AMSTERDAM (Berita SuaraMedia) – Terjadi perubahan besar di kalangan Muslim Eropa. Perubahan itu melampaui larangan burqa di Perancis atau rencana untuk membangun Masjid terbesar di Eropa di Marseille. Perubahan itu melampaui pemilihan di Belanda bulan lalu, yang melipatgandakan jumlah anggota parlemen dari Partai Kebebasan anti-Islam.

Yang lebih penting adalah kelahiran Islam bentukan dalam negeri, sebuah pendekatan pribumi untuk mempraktikkan agama di Eropa masa kini.

Dan seorang imam Belanda memimpin perubahan itu. Dia sendiri adalah produk dari budaya campuran, Mohammed Cheppih dibesarkan di dalam keluarga pendatagn Maroko di Belanda. Mempelajari keyakinannya dari para tokoh masyarakat, Imam Cheppih, 33, meyakini bahwa sekaranglah saatnya untuk Islam bentukan dalam negeri yang sesuai dengan budaya adat istiadat dari negara yang dianggap rumah oleh dirinya dan banyak anak muda Muslim lain.

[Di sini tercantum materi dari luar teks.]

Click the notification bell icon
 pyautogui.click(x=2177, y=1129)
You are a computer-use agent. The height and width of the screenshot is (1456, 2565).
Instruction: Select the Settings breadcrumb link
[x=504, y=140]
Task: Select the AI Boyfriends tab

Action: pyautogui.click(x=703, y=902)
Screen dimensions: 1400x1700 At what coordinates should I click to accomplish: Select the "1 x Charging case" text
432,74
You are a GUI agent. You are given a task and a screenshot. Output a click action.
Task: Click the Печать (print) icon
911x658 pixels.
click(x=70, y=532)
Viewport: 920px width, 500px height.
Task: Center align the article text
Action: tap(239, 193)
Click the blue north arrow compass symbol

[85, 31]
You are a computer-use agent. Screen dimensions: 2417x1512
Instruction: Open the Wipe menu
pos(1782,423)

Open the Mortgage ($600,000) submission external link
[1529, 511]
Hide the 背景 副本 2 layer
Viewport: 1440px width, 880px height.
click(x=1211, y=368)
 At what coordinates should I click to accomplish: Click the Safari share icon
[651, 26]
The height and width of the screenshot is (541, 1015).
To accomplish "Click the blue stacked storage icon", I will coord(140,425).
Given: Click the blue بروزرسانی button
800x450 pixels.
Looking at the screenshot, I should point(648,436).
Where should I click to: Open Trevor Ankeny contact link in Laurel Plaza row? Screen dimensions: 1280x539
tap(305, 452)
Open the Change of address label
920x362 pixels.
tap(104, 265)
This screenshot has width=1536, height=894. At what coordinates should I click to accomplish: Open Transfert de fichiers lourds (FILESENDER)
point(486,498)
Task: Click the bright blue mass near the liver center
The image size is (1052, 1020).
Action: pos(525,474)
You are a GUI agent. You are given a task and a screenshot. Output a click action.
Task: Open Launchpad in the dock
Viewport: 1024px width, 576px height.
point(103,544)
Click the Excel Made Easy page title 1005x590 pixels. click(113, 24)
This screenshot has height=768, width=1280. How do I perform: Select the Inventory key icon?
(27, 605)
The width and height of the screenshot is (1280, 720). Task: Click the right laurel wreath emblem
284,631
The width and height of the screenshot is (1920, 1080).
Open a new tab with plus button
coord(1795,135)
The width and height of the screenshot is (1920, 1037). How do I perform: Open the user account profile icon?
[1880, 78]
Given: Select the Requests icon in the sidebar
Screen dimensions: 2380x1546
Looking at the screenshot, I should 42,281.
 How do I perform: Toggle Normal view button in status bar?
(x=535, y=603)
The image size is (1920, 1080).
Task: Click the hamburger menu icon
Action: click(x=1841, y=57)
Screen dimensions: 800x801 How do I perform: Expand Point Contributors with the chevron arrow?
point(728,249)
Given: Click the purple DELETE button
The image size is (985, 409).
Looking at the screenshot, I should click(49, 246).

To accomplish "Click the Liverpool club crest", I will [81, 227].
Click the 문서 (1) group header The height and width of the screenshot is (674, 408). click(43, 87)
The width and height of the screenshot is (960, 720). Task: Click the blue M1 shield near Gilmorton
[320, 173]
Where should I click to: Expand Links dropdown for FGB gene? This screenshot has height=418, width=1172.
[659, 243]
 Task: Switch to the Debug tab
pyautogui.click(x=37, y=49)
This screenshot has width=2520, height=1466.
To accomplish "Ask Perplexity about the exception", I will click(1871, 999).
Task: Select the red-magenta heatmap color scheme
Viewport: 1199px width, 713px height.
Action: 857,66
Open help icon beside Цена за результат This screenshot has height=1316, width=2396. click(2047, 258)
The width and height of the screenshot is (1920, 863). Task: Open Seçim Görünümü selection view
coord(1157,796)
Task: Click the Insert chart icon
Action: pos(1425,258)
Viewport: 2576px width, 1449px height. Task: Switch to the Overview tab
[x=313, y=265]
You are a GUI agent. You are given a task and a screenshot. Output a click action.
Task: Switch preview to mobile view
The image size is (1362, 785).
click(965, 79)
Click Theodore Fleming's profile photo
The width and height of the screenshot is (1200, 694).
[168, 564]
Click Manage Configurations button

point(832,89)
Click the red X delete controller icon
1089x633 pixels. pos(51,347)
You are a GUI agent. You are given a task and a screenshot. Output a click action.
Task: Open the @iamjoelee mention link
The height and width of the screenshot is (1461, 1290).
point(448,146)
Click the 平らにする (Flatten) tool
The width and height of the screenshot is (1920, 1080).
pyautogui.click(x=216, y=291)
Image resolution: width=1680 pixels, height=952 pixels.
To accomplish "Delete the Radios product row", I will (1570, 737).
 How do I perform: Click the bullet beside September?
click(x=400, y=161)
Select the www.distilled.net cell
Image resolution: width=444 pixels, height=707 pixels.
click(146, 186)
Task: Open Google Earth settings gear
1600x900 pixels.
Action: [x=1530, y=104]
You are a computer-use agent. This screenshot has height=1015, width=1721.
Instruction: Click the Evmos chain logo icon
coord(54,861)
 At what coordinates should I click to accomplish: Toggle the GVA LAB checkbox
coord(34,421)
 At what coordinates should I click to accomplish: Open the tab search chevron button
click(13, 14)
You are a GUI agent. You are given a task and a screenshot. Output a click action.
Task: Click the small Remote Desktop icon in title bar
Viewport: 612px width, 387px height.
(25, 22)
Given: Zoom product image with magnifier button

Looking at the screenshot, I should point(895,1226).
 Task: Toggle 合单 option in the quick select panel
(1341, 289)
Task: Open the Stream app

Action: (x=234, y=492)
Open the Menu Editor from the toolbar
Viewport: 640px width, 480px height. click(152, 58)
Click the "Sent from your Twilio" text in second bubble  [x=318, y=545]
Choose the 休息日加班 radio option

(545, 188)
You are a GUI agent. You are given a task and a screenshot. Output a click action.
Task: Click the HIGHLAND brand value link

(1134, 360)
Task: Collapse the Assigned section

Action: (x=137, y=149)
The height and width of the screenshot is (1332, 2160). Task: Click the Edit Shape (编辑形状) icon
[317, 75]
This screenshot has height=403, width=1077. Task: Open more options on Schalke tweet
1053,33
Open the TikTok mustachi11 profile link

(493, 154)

"Saya pribadi menolak agama yang dipromosikan oleh orang lain," ujarnya. "Secara kultural, bukan itu yang saya yakini."

Dia bukan orang asing dalam menantang pemikiran konvensional. Dalam pendidikan agamanya di Universitas di Arab Saudi, ide-idenya tentang peran Islam di Barat memicu kemarahan beberapa pihak. "Saya selalu diancam akan dikeluarkan dari sekolah karena mempertanyakan dan mendebat semuanya," ujar Cheppih.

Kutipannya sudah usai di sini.